→ **SHORT PROBLEM A**: In the listing, convert the lines beginning at the one containing "Where should I click to: Click the 'user" and ending after the one containing "click(1031, 116)" into a JSON list of strings. Use one string per line and leave out blank lines.

→ **DOCUMENT SECTION**:
— BEGIN —

The FT report does not appear to distinquish between Latin Americans who have become citizens, those who are legal immigrants, and those who are illegal immigrants.
The FT goes on to report that

“The shift in international trade, investment and communications has required the world’s political and economic system to adapt new rules and mechanisms to meet modern realities,” said Donald Terry, head of the bank’s multilateral investment fund. “The same needs to be done for the migrant labourers who have become such an integral part of the world’s labour markets.”

An estimated 25m-27m Latin Americans are living and working abroad, 22m of them in the developed markets of North America, Europe and Japan. Migrant workers from the region now made up more than 20% of the labour force in Madrid, Spain’s capital. In the US, Latin American and Caribbean workers constitute an average of 12%of the labour force. Family by family, worker by worker, migrants are redrawing the map of global labour markets

Improvements in techniques used to monitor the flows of remittances in part accounted for the sharp rise last year. Many migrants continue to use informal channels, and the total could be more than $59bn.

Countries nearest the US have seen the biggest flows, with Mexico drawing some $20bn of foreign exchange earnings from remittances. The five countries of Central America and the Dominican Republic received $11bn.

Brazil got $6bn, Colombia $4bn and the four other Andean economies a total of $9bn. The bank is continuing its efforts to force down transmission costs of remittances, typically despatched in sums of between $100 and $300. Commission costs now amount to about 5% of the total, less than half the levels of five years ago.

The great demographic shift in the American workforce

In the past ten years, the American workforce has been growing in total largely on the strength of increases in foreign born labor. Among the ranks of the employed, foreign-born worker growth’s role has been even more pronounced.
An article in the May 2002 issue of the Monthly Labor Review has data to show the impact of foreign-born labor. The authors reported that for the year 2000, three quarters of the growth in the workforce was from foreign labor. In that year, employment among non foreign-born workers actually declined by 491,000 while employment among foreign-born workers rose by 897,000.

— END —

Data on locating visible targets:
— BEGIN —

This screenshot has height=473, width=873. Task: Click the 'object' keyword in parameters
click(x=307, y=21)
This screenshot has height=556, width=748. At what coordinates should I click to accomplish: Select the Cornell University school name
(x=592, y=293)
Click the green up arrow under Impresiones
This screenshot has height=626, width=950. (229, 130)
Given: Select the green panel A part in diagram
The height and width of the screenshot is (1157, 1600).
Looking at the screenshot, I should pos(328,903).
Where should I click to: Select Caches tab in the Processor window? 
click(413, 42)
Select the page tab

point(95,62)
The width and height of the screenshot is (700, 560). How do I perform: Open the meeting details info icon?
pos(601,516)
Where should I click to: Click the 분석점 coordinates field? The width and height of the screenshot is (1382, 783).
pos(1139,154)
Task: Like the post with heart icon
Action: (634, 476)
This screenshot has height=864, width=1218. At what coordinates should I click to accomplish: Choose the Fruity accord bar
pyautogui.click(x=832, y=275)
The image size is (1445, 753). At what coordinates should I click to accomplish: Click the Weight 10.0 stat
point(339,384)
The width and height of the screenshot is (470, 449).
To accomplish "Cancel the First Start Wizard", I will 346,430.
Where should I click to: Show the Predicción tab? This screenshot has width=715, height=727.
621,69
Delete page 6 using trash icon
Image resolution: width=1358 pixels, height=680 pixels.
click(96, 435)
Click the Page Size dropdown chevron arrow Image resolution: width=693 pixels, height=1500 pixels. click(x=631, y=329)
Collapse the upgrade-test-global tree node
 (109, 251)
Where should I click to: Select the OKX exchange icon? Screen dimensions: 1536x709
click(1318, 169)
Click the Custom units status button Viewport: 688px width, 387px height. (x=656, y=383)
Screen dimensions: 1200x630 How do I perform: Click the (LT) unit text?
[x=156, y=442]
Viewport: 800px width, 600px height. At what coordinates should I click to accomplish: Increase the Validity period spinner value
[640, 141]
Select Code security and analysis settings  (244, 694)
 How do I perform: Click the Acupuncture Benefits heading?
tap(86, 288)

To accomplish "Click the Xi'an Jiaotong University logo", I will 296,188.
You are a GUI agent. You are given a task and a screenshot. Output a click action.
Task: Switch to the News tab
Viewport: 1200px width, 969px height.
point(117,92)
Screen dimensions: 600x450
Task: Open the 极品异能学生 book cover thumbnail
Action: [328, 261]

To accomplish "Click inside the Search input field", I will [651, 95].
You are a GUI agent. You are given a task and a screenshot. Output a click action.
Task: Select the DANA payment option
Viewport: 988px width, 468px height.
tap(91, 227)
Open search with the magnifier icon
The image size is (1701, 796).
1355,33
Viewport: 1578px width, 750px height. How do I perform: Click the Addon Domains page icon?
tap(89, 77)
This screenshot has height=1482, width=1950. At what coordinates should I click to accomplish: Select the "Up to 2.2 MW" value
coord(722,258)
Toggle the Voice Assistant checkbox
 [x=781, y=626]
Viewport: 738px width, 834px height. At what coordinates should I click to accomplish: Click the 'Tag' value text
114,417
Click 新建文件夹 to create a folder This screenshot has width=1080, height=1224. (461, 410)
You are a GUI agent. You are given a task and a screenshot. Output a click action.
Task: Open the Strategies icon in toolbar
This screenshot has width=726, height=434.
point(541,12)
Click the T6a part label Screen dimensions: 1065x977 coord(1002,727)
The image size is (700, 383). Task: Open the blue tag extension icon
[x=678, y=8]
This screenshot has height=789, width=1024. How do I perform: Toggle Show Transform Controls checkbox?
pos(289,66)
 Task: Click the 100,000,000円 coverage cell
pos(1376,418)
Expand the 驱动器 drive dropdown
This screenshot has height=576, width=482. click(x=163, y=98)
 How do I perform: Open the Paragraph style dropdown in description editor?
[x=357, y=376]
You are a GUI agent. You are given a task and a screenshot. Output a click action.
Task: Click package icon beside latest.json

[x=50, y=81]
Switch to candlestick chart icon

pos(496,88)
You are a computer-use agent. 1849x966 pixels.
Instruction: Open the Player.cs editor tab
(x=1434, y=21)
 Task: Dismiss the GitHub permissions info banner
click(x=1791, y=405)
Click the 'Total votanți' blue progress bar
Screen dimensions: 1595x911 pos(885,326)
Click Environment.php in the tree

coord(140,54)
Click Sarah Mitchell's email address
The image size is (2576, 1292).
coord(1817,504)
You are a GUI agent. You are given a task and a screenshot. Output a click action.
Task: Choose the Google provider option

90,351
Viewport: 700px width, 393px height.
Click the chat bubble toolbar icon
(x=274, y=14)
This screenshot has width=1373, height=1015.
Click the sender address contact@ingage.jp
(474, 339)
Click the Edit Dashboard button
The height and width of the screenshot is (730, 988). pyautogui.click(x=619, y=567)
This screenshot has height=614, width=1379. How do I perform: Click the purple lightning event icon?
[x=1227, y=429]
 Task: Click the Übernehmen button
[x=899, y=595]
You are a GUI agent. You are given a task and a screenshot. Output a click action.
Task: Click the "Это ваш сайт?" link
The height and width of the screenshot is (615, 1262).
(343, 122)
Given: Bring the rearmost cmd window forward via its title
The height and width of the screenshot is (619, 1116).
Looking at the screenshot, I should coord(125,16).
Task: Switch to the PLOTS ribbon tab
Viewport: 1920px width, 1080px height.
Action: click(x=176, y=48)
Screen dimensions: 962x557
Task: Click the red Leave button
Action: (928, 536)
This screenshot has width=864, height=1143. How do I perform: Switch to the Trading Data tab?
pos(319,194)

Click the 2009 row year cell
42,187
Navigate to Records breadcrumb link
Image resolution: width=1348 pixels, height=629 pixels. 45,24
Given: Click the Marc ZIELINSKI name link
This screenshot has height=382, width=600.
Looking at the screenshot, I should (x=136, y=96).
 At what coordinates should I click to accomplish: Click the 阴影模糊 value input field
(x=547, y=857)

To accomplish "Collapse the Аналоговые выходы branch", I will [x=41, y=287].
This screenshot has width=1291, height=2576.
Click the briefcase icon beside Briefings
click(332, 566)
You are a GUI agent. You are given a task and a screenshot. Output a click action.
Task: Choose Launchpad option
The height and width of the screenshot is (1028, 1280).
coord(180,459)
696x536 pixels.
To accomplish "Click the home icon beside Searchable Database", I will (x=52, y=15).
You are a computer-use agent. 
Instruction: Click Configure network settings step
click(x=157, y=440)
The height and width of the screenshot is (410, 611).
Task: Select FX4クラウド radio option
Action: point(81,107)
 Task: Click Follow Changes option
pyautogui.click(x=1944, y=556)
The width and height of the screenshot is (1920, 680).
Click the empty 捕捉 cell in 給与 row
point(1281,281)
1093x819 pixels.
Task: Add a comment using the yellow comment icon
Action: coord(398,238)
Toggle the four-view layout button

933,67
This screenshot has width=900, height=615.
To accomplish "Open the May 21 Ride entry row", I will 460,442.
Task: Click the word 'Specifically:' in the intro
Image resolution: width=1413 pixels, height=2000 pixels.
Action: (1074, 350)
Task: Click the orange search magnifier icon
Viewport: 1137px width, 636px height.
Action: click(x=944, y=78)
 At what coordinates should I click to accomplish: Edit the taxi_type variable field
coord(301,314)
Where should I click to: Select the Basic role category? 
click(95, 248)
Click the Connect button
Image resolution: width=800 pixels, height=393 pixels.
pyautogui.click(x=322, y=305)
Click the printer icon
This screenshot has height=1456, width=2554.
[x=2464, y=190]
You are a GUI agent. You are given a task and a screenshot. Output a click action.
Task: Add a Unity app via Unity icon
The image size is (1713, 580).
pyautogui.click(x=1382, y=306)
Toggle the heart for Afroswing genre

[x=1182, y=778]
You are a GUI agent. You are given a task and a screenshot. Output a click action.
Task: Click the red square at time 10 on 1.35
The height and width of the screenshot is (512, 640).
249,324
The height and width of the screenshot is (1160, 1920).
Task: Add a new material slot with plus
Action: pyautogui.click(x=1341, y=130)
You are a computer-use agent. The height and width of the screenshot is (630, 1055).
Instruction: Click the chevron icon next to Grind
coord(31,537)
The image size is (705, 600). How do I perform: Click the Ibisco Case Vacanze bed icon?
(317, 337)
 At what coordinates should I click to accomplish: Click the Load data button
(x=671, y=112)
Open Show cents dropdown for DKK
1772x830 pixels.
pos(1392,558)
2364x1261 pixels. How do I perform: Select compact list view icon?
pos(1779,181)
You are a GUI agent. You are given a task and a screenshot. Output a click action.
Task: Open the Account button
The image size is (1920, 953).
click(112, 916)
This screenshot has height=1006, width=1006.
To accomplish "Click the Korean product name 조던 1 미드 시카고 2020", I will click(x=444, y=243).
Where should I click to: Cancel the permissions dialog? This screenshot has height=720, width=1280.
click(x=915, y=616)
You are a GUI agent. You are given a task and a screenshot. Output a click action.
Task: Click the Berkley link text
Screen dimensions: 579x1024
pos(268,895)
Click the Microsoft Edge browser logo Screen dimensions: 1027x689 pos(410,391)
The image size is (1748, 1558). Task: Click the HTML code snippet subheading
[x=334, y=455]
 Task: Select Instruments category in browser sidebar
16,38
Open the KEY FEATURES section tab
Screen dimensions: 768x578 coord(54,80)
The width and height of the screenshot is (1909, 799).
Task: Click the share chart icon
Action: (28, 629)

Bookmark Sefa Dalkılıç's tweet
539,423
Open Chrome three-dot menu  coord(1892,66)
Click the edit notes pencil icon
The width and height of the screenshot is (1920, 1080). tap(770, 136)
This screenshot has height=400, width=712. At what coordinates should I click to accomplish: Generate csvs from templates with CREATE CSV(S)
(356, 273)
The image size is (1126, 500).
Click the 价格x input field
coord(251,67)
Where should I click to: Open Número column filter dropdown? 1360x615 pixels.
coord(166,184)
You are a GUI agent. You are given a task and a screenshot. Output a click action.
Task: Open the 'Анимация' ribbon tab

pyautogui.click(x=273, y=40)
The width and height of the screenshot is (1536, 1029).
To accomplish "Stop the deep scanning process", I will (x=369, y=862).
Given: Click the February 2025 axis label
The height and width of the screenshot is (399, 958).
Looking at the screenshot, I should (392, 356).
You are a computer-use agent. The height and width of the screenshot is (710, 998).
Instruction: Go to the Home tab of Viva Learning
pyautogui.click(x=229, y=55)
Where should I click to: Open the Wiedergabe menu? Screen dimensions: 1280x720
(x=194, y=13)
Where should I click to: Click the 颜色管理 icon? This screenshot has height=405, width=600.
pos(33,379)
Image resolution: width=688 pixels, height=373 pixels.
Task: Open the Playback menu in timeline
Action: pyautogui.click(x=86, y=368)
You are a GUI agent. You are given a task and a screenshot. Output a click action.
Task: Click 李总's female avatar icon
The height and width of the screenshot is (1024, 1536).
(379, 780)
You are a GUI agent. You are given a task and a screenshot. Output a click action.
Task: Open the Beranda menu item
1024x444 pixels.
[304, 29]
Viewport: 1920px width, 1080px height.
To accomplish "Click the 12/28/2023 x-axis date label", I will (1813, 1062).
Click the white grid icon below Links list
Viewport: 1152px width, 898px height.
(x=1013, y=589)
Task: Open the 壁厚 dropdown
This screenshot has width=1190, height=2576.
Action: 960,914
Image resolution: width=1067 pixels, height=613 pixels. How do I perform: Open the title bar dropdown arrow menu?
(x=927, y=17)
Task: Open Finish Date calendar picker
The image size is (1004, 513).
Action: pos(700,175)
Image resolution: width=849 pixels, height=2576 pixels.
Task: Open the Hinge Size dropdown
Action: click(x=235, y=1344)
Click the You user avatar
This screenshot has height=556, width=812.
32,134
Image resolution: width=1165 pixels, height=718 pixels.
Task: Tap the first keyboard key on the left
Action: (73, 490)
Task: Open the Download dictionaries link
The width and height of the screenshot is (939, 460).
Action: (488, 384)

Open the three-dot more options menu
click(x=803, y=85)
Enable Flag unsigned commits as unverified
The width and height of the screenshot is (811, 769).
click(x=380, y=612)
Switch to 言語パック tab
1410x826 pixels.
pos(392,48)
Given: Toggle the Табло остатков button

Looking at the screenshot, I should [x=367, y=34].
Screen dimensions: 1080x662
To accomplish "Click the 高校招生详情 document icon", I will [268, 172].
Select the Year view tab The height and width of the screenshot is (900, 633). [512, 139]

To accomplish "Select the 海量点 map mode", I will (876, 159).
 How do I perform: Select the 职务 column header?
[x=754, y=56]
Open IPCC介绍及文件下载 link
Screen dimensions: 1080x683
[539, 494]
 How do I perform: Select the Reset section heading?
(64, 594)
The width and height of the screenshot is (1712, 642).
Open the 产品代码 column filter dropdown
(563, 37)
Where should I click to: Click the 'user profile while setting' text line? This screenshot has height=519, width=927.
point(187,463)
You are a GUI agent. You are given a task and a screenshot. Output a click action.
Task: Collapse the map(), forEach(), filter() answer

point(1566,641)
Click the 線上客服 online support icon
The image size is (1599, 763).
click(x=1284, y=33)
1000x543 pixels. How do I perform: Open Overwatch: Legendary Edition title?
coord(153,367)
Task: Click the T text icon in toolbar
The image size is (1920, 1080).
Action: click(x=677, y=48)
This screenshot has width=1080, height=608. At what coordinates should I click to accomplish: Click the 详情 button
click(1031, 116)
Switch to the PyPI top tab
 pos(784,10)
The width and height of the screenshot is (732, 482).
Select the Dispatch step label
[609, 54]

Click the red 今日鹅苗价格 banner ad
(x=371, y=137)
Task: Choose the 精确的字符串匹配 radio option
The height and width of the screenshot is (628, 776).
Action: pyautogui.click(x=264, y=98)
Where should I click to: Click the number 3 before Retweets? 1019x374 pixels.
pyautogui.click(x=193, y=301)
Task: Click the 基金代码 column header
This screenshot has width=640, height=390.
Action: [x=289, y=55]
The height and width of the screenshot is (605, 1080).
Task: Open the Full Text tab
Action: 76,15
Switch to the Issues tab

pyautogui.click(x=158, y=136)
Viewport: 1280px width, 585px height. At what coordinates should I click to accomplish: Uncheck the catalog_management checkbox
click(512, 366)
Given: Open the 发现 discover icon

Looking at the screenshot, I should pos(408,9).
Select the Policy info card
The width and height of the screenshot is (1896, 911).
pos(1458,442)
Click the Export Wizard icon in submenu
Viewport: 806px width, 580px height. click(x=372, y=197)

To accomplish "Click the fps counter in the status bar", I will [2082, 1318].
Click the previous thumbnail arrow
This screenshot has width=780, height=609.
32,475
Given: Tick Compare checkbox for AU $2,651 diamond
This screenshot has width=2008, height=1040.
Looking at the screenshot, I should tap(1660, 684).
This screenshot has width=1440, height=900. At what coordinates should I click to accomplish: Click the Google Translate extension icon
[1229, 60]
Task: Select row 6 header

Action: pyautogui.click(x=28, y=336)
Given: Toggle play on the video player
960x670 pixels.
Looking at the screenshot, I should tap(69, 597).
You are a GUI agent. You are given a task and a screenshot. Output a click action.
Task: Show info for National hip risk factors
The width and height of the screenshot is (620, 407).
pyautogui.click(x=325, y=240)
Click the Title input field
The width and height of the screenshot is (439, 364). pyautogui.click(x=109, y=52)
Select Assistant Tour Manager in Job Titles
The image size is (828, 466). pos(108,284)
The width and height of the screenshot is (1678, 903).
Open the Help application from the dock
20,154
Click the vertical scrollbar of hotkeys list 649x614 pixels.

— END —

→ **SHORT PROBLEM B**: According to the article on Latin American migrant workers, why might the true total of remittances be more than $59bn?

→ **EXPECTED ANSWER A**:
[
  "Where should I click to: Click the 'user profile while setting' text line? This screenshot has height=519, width=927.",
  "point(187,463)",
  "You are a GUI agent. You are given a task and a screenshot. Output a click action.",
  "Task: Collapse the map(), forEach(), filter() answer",
  "point(1566,641)",
  "Click the 線上客服 online support icon",
  "The image size is (1599, 763).",
  "click(x=1284, y=33)",
  "1000x543 pixels. How do I perform: Open Overwatch: Legendary Edition title?",
  "coord(153,367)",
  "Task: Click the T text icon in toolbar",
  "The image size is (1920, 1080).",
  "Action: click(x=677, y=48)",
  "This screenshot has width=1080, height=608. At what coordinates should I click to accomplish: Click the 详情 button",
  "click(1031, 116)"
]

→ **EXPECTED ANSWER B**: Many migrants continue to use informal channels to send remittances, so the total could be more than $59bn.